In a letter received the other morning by AAU executive director Ollan Cassell, lawyers for Asdic-Arena Co., U.S. distributor of Arena swimwear, accused the sports body of sanctioning the "violation of antitrust principles." No manufacturer had the right to "attempt to force its product onto the amateur," the letter asserted, adding that amateur athletes should enjoy "freedom to select the equipment with which they compete."
What was upsetting Arena was the AAU's selection of rival Speedo—in return for $5,000 a year—to continue providing the official swimsuit for U.S. teams. Australia-based Speedo has long been the No. 1 outfitter in big-time swimming, the latest evidence coming at this year's NCAA championships, where 70 of the 74 finalists wore the suits. Largely responsible for these numbers is Bill Lee, Speedo's resourceful general manager for North America, who tirelessly woos swim coaches, 34 of whom serve on the company's advisory board, and passes out free swimwear to the sport's top performers.
Despite Lee's efforts, Arena has recently been giving Speedo a run for it. The Adidas subsidiary has signed Mark Spitz and Shane Gould for endorsements and has been making a mighty splash in Europe. It paid the organizers for permission to put the world championship symbol on its suits next month at Cali, Colombia, and it bought the right to outfit the U.S. divers and the water polo and synchronized swimming teams.
The fact that some U.S. competitors at Cali will be clad in Speedo and others in Arena is just one of many anomalies.
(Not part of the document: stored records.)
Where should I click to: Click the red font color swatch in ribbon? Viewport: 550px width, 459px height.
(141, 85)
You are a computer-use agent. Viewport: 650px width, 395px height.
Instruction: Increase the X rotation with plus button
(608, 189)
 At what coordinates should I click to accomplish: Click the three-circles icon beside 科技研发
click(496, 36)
Another is that many of the coaches on Speedo's advisory board (plus a few signed up by Arena) sit on the very AAU committees that select U.S. team uniforms. But Asdic-Arena's claim that somebody is forcing swimwear on U.S. athletes is not quite right. The AAU naturally wants its teams dressed in a uniform that is uniform, but Aquatics Administrator Lynn Jamison says, "If a swimmer insists on wearing another suit, there's nothing to stop him." Indeed, at the 1974 U.S.- East Germany meet, Shirley Babashoff competed in a Ribbolastic suit while the rest of the team wore official red, white and blue Speedos.
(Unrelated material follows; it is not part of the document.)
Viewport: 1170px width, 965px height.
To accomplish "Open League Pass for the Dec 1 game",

But then, the Arena folks probably knew that all along.
WIN, PLACE AND WHOA
She may not have been fastest in the field, but Dual Purpose has a lot of heart, as they say in racing. Minutes after the 3-year-old filly had finished 10th in a 12-horse race at California's Golden Gate Fields, she hobbled wearily back to her stall and delivered a foal. Trainer Jann Batchelor gave her a look of utter surprise. "There definitely was no sign that the horse was pregnant," he said. One would like to think that Dual Purpose gave him a look of utter reproach.
THE FAN DANCER
It makes one feel warm all over to note Philadelphia's civic pride in its Stanley Cup champions, an emotion that sweeps right to the marquee of the Troc burlesque house. One of the strippers is now billed as Phyllis Flire.
ARNIE'S BLIGHTY ARMY
The Ryder Cup, that bi-annual golfing competition between pros from Great Britain and the U.S., will be staged this September in Ligonier, Pa., not far from Arnold Palmer's front porch. This is fitting, since Palmer is captain of the U.S. team. But here come the ironies. First, it appears that Palmer will be a nonplaying captain because he has not accumulated enough Ryder points, i.e., played well enough to be one of the 12 pros chosen. Which brings us to the fact that Palmer recently trekked to Europe for the Spanish Open and the British PGA Championship, both of which he won. Thus he not only became the leading money-winner on the European circuit, but picked up enough Ryder Cup points—British version—to head Great Britain's team. Naturally, Palmer cannot play for Great Britain, nor can his British points be added to the points he earned in this country. Which leaves us with one consolation: it should at least be psychologically upsetting to the British to know that their best player is captain of the U.S. team.